Each line from the one with "Viewport: 1024px width, 676px" through the last line of the records must be output exactly, both ends included.

*** Data supplied Section Begins ***

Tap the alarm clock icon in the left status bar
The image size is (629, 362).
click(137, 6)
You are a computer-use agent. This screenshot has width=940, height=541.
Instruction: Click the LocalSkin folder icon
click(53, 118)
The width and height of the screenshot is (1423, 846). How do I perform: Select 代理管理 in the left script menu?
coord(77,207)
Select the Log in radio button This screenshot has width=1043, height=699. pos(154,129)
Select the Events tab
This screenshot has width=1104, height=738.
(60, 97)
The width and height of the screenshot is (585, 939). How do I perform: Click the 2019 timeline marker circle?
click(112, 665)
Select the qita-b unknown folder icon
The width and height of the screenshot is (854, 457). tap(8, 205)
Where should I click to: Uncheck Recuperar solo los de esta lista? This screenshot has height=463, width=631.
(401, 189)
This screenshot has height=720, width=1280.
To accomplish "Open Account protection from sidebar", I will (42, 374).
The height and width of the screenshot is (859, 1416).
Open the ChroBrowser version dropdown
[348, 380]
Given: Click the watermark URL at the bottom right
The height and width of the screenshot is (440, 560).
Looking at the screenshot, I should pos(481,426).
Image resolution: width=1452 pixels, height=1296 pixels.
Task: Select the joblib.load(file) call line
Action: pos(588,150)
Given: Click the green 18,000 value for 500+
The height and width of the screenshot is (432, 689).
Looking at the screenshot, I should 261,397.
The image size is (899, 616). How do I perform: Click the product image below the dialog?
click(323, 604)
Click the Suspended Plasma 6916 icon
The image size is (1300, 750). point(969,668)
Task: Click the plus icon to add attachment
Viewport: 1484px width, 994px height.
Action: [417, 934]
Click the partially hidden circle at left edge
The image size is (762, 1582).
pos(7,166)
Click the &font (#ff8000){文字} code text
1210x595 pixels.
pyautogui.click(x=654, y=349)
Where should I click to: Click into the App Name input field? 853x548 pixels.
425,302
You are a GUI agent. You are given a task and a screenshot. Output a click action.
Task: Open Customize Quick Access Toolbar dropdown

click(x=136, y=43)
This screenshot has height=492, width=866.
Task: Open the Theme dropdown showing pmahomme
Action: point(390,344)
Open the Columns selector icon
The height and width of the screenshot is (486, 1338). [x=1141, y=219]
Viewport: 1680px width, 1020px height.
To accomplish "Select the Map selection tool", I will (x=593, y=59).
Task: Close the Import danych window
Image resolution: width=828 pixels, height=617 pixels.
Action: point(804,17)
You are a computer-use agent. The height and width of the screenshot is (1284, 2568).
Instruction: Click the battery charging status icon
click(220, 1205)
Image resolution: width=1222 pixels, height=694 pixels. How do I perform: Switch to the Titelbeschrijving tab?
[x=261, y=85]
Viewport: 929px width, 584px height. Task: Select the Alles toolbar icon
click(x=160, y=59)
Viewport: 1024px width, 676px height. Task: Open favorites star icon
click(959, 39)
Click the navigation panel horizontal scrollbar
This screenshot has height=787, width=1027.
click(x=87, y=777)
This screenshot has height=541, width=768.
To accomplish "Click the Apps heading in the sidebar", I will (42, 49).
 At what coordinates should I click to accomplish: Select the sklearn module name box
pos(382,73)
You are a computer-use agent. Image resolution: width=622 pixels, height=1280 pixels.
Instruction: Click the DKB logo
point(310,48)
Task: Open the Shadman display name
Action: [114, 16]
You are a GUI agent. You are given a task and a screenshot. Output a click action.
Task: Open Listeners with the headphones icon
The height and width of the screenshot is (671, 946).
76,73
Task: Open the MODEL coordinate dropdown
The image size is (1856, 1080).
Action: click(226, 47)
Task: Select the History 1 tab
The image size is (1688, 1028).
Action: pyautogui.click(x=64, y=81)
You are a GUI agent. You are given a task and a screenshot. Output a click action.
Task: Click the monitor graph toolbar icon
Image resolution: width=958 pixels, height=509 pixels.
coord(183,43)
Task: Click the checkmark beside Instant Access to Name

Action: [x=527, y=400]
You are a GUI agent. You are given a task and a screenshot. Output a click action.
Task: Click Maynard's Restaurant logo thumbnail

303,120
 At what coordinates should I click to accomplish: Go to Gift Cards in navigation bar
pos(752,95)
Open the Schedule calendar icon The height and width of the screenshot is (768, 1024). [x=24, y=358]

*** Data supplied Section Ends ***

• [Result of the task]:
Viewport: 1024px width, 676px height. Task: Open favorites star icon
click(959, 39)
Click the navigation panel horizontal scrollbar
This screenshot has height=787, width=1027.
click(x=87, y=777)
This screenshot has height=541, width=768.
To accomplish "Click the Apps heading in the sidebar", I will (42, 49).
 At what coordinates should I click to accomplish: Select the sklearn module name box
pos(382,73)
You are a computer-use agent. Image resolution: width=622 pixels, height=1280 pixels.
Instruction: Click the DKB logo
point(310,48)
Task: Open the Shadman display name
Action: [114, 16]
You are a GUI agent. You are given a task and a screenshot. Output a click action.
Task: Open Listeners with the headphones icon
The height and width of the screenshot is (671, 946).
76,73
Task: Open the MODEL coordinate dropdown
The image size is (1856, 1080).
Action: click(226, 47)
Task: Select the History 1 tab
The image size is (1688, 1028).
Action: pyautogui.click(x=64, y=81)
You are a GUI agent. You are given a task and a screenshot. Output a click action.
Task: Click the monitor graph toolbar icon
Image resolution: width=958 pixels, height=509 pixels.
coord(183,43)
Task: Click the checkmark beside Instant Access to Name

Action: [x=527, y=400]
You are a GUI agent. You are given a task and a screenshot. Output a click action.
Task: Click Maynard's Restaurant logo thumbnail

303,120
 At what coordinates should I click to accomplish: Go to Gift Cards in navigation bar
pos(752,95)
Open the Schedule calendar icon The height and width of the screenshot is (768, 1024). [x=24, y=358]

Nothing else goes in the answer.